== TASK INSTRUCTIONS ==
Every line of the records that holds the word "width" should be copied.

== INFORMATION ==
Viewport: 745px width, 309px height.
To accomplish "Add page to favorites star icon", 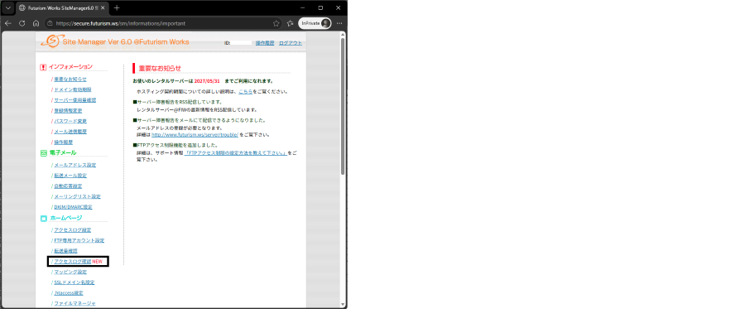I will coord(276,23).
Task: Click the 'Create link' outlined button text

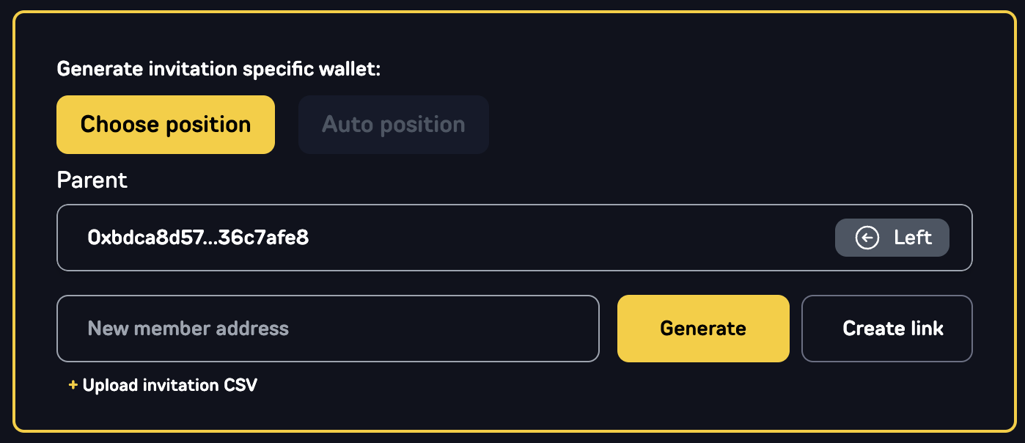Action: pyautogui.click(x=893, y=329)
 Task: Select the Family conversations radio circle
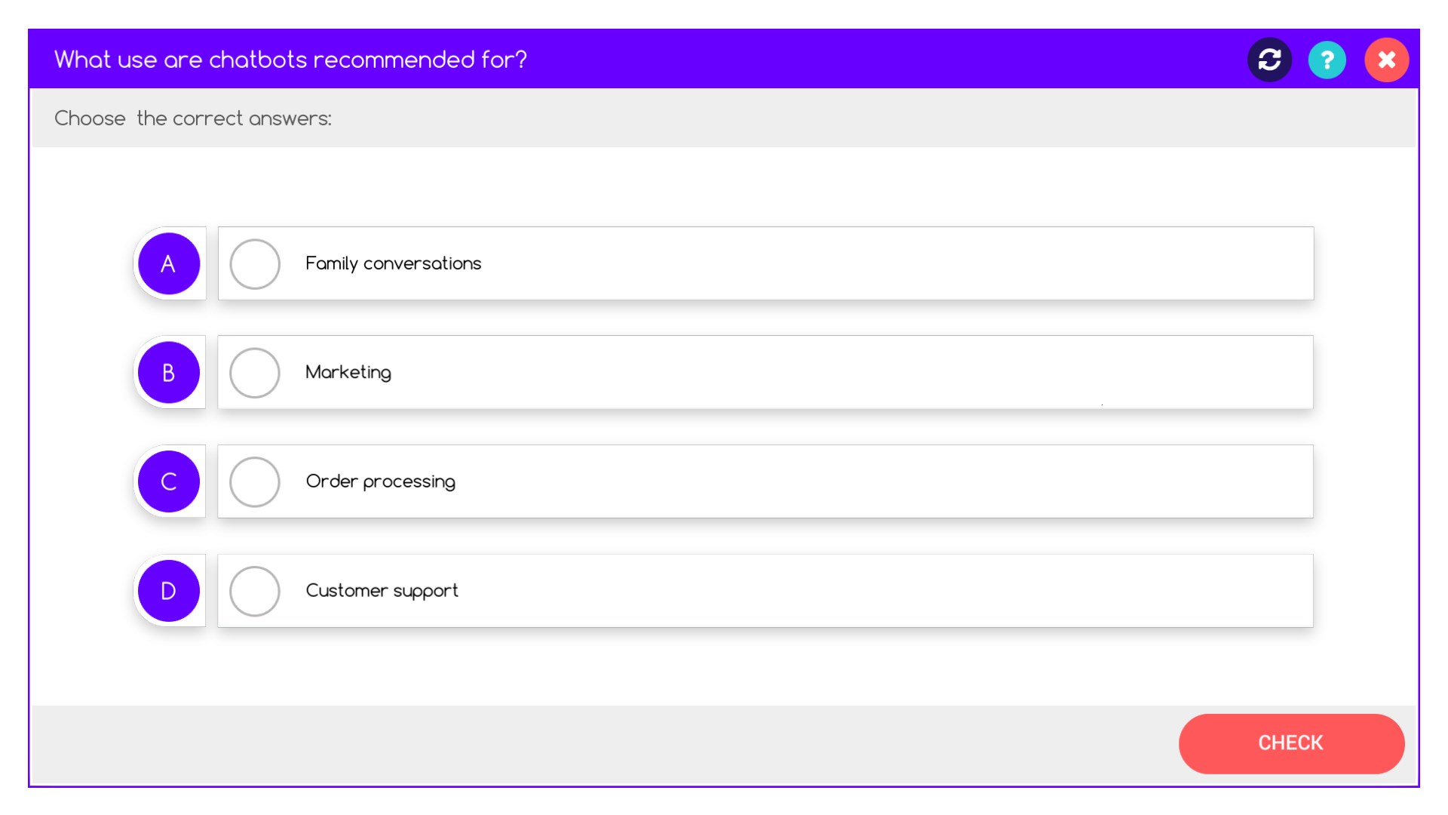coord(255,264)
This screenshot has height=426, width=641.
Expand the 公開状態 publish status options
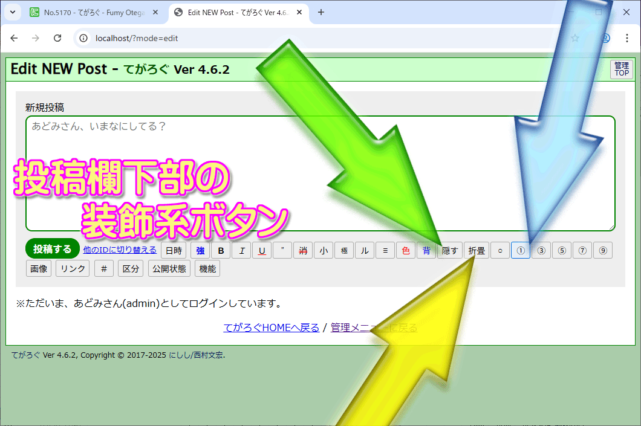click(169, 269)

== ANSWER BOX ==
Viewport: 745px width, 309px height.
This screenshot has height=426, width=641.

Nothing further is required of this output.